4936 Butakov

Discovery
- Discovered by: L. V. Zhuravleva
- Discovery site: Crimean Astrophysical Obs.
- Discovery date: 22 October 1985

Designations
- Named after: Grigory Butakov (Russian admiral)
- Alternative designations: 1985 UY_{4} · 1978 TK_{4} 1978 VH_{12}
- Minor planet category: main-belt · Flora

Orbital characteristics
- Epoch 4 September 2017 (JD 2458000.5)
- Uncertainty parameter 0
- Observation arc: 66.70 yr (24,364 days)
- Aphelion: 2.5617 AU
- Perihelion: 1.9909 AU
- Semi-major axis: 2.2763 AU
- Eccentricity: 0.1254
- Orbital period (sidereal): 3.43 yr (1,254 days)
- Mean anomaly: 70.538°
- Mean motion: 0° 17^{m} 13.2^{s} / day
- Inclination: 5.9129°
- Longitude of ascending node: 155.77°
- Argument of perihelion: 283.92°

Physical characteristics
- Dimensions: 4.465±0.051 4.867±0.025 km 5.41 km (calculated)
- Synodic rotation period: 13.828±0.001 h 13.9078±0.3029 h 19.200±0.380 h
- Geometric albedo: 0.24 (assumed) 0.3589±0.0587 0.428±0.076
- Spectral type: S
- Absolute magnitude (H): 13.5 · 13.3 · 13.400±0.080 (R) · 13.418±0.001 (R)

= 4936 Butakov =

Main-belt asteroid

4936 Butakov, provisional designation , is a stony Florian asteroid from the inner regions of the asteroid belt, approximately 5 kilometers in diameter. The asteroid was discovered on 22 October 1985, by Soviet–Ukrainian astronomer Lyudmila Zhuravleva at the Crimean Astrophysical Observatory in Nauchnyj, on the Crimean peninsula. It was named after Russian admiral Grigory Butakov.

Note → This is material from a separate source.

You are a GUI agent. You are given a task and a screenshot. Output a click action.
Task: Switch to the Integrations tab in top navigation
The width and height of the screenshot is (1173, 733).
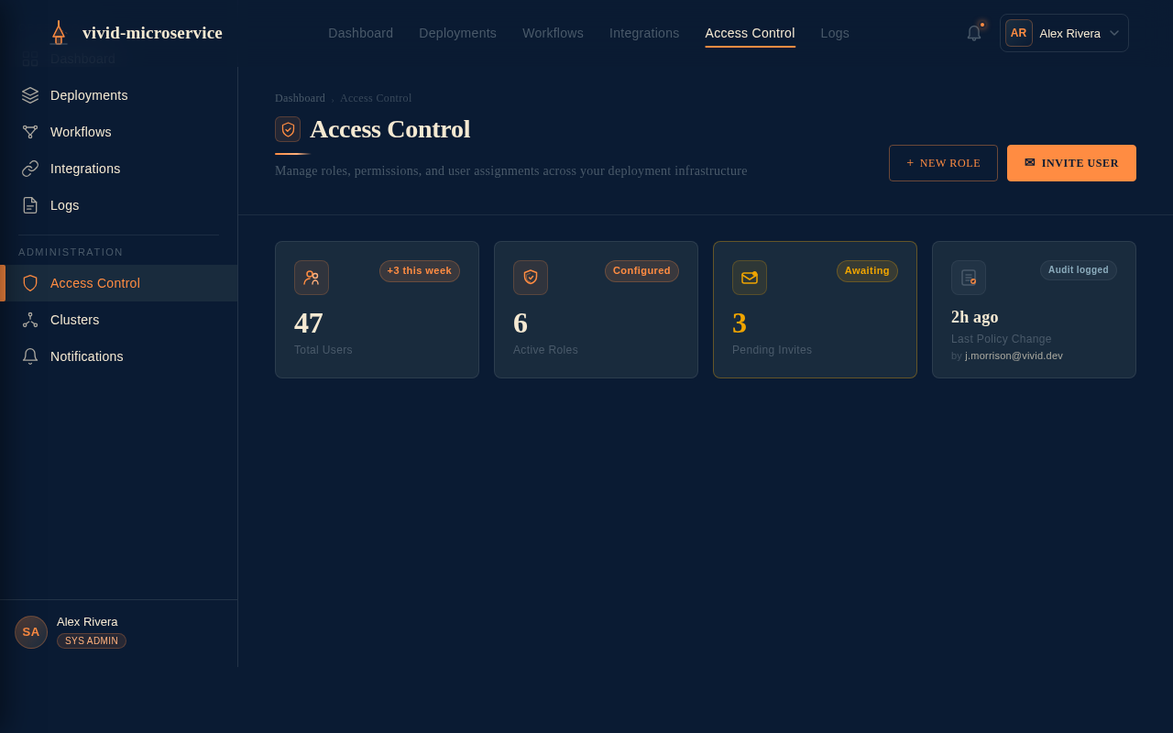pos(644,33)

== Orbit and classification ==

The S-type asteroid is a member of the Flora family, one of the largest groups of stony asteroids in the main-belt. It orbits the Sun in the inner main-belt at a distance of 2.0–2.6 AU once every 3 years and 5 months (1,254 days). Its orbit has an eccentricity of 0.13 and an inclination of 6° with respect to the ecliptic. The first precovery was obtained at the U.S. Goethe Link Observatory in 1950, extending the asteroid's observation arc by 35 years prior to its discovery.

== Physical characteristics ==

=== Rotation period ===

According to the survey carried out by NEOWISE mission of NASA's space-based Wide-field Infrared Survey Explorer, Butakov measures 4.5 and 4.9 kilometers in diameter and its surface has a high albedo of 0.36 and 0.43, respectively, while the Collaborative Asteroid Lightcurve Link assumes an intermediate albedo of 0.24 – which derives from 8 Flora, the largest member and namesake of this orbital family – and calculates a somewhat larger diameter of 5.4 kilometers.

=== Diameter and albedo ===

In 2007, a rotational lightcurves of Butakov was obtained at the Carbuncle Hill Observatory which gave a rotation period of 13.828±0.001 hours with a brightness amplitude of 0.14 in magnitude (U=2). Two more lightcurves were obtained from photometric observations made at the U.S. Palomar Transient Factory in January and February 2014. They showed a rotation period of 19.200±0.380 and 13.9078±0.3029 hours, respectively, with a corresponding brightness variation of 0.11 and 0.08 in magnitude (U=2/2).

== Naming ==

This minor planet was named in memory of Russian admiral Grigory Butakov (1820–1882), who fought in the Crimean War. In 1856, when the war ended, he became Rear admiral of the Black Sea Fleet and Naval Governor of Nikolaev and Sevastopol. The minor planet 2121 Sevastopol is named after the city on the Crimean peninsula. Butakov is widely credited as being the father of steam-powered ship tactics during the 19th century. The official naming citation was published by the Minor Planet Center on 4 May 1999 (M.P.C. 34620).